Mrozek no muestra autocomplacencia a la hora de definirse como "niñato comunistoide" que, de haber nacido unos años antes en Alemania, se habría apuntado con igual entusiasmo a las Juventudes Hitlerianas -"las técnicas de reclutamiento eran las mismas"- o de calificar como literatura embustera y mediocre los exitosos reportajes con los que se ganó la vida en su primera época, cuando el director de la revista de Cracovia para la que trabajaba -Dziennik Polski- le pedía que se desplazara a localidades vecinas para "reconocer el terreno". Sus convicciones eran vacilantes -"todo lo concreto provocaba mis protestas contra la doctrina de marras"-, pero cumplía con lo que se esperaba de él como lo hacían muchos otros en los regímenes sometidos a la dominación soviética: "Sabíamos muy bien que, hiciéramos lo que hiciéramos, todo acabaría en un informe falso". Ese aire de farsa, así como el miedo que paralizaba por igual a los militantes del Partido y a sus opositores, era lo que caracterizaba a la implacable era de Stalin, cuya muerte, recibida con un suspiro de alivio en todo el país, fue sin embargo lamentada -verdadera "orgía de hipocresía"- como una pérdida irreparable.

La celebración (1955) del Festival Mundial de la Juventud en Varsovia, con sus ridículos coros y danzas, señala un hito en su alejamiento del publicismo a sueldo de las autoridades: "La sensación de que alguien me estaba tomando el pelo era tan intensa que, encendido de ira, quería enterarme a todo precio de quién era el culpable para matarlo". A partir de entonces, aprovechando el deshielo, viaja a la URSS, Viena, París, Estados Unidos e Italia.

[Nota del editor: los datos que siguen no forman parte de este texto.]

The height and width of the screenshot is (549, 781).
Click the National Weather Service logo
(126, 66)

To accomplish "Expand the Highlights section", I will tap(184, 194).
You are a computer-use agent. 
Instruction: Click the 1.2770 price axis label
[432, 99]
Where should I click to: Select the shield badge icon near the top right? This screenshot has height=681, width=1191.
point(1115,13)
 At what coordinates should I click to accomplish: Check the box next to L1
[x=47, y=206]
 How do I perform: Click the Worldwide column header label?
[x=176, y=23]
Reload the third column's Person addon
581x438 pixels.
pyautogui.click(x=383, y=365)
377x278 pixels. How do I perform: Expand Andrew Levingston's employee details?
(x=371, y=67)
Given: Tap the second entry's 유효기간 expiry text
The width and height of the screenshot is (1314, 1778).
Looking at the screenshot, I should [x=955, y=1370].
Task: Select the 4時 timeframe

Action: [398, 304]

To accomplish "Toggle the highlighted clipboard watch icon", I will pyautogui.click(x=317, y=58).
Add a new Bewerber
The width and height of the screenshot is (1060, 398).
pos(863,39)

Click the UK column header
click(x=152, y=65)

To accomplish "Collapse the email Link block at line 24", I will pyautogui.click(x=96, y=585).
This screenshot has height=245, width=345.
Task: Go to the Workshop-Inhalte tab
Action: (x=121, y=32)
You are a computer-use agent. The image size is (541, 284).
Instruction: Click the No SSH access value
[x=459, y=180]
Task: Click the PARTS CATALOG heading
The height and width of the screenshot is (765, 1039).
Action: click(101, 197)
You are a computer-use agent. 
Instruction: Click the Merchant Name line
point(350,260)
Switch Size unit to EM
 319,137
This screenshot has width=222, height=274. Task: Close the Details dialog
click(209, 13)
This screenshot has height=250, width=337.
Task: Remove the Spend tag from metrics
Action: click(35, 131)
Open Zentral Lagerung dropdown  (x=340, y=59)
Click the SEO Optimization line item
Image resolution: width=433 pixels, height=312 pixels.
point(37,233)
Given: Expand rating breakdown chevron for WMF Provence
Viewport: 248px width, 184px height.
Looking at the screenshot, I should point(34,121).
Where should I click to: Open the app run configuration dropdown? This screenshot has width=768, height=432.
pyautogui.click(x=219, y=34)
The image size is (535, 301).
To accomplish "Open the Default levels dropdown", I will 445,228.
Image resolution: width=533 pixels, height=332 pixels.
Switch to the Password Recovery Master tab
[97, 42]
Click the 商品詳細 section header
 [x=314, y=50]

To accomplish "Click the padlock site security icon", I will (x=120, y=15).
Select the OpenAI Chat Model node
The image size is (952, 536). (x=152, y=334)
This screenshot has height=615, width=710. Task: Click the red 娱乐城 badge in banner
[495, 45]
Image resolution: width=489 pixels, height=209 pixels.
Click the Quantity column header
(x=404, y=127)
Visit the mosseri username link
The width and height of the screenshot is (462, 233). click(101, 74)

Cuando regresa, la mínima apertura ha terminado y Mrozek se da de baja en el Partido, aunque tardará todavía unos años en emprender la "huida a Occidente", donde residiría -primero en Francia, que le concedió el asilo, después en México- más de tres décadas, hasta su definitiva y problemática vuelta en 1996, de la que escribió en Diario del retorno. A este periodo posterior a su marcha de Polonia apenas le dedica espacio, sea porque no quiso o porque no pudo, pero incluso dejando de lado las especiales circunstancias de la redacción, la decisión tiene cierta coherencia. Son los complejos vínculos del escritor con su tierra natal, y por extensión con su pasado polaco, los que aquí se abordan, de una manera inusualmente sincera que permite conjeturar que Mrozek -"sólo cuando me trasladé a Francia me di cuenta de que aquel era mi país"- nunca se sintió del todo a gusto entre sus compatriotas.